Bagaimana tidak, dari lima komisioner KIP Abdya yang baru saja ditetapkan diketahui tidak adanya keterwakilan Perempuan. Padahal dari 15 nama yang diusulkan oleh panitia seleksi ke komisi A DPRK Abdya ada dua orang perempuan, jangankan masuk ke dalam lima besar, lulus cadangan pun tidak, padahal mereka juga sudah melewati berbagai tahapan test yang dilakukan oleh panitia seleksi. Maka patut dipertanyakan mengapa DPRK Abdya tidak memperhatikan kouta 30% (tiga puluh persen) tersebut? Apakah disebabkan oleh minimya anggota DPRK Abdya yang berjenis kelamin perempuan? Ataukah kemampuan perempuan Abdya yang belum siap berdaya saing?
Maka oleh karena itu, patutlah hal ini menjadi perhatian bersama agar ke depannya perempuan semakin meningkatkan kapasitas dan memperkuat akses jaringan sehingga siap berdaya saing dan dapat mengambil peran strategis dalam pengambilan kebijakan-kebijakan yang pro perempuan dan kelompok rentan lainnya, hal ini penting mengingat di periode kali ini tidak ada satupun perempuan, sedangkan periode sebelumnya ada dua orang perempuan yang menjadi komisioner KIP Abdya.

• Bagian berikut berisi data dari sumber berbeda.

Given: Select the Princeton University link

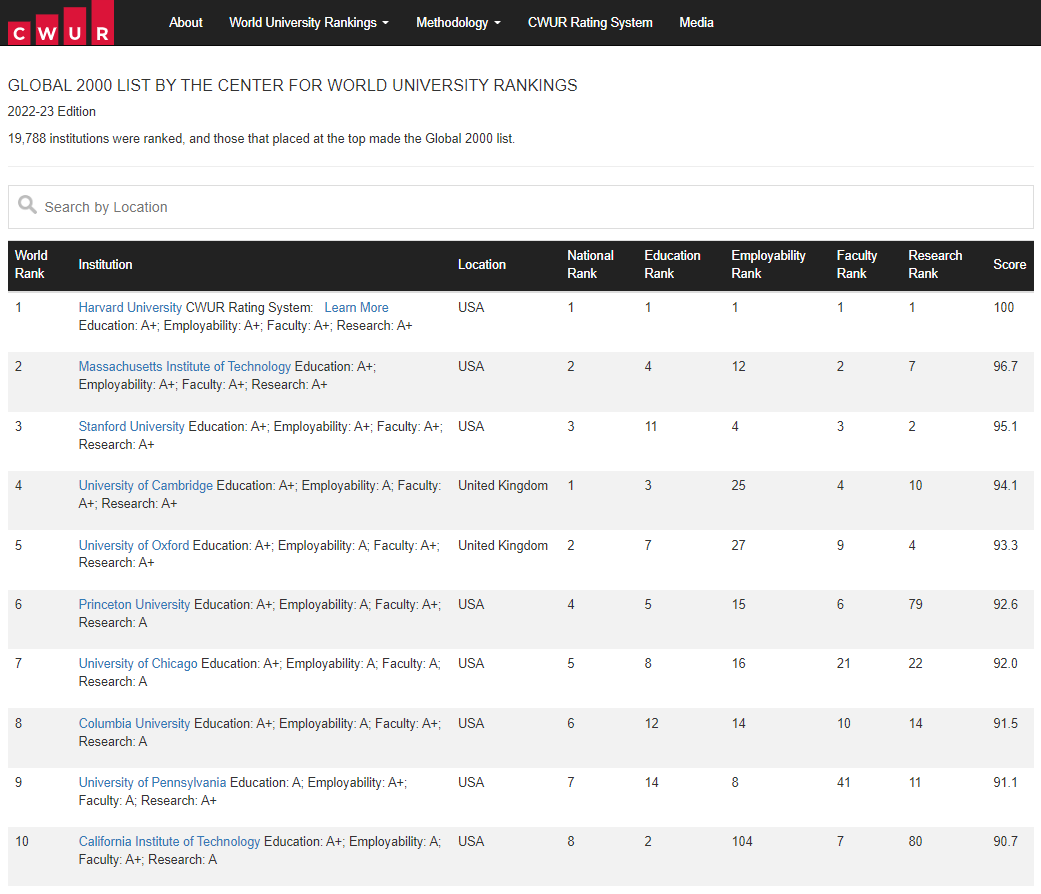Looking at the screenshot, I should click(134, 604).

Akhir tulisan, penulis mengucapkan selamat atas terpilihnya komisioner KIP Abdya periode 2023-2028 semoga bisa menjalankan amanah dengan menjunjung tinggi integritas, solidaritas, professional, dan loyalitas serta bekerja sesuai dengan aturan yang berlaku. Semoga nantinya keterwakilan perempuan dilihat bukan hanya sebagai teori saja namun nyata dalam praktiknya sehingga semakin banyak perempuan yang siap bertarung dalam pertempuran apapun yang bisa diikuti serta siap memenangkan pertarungan.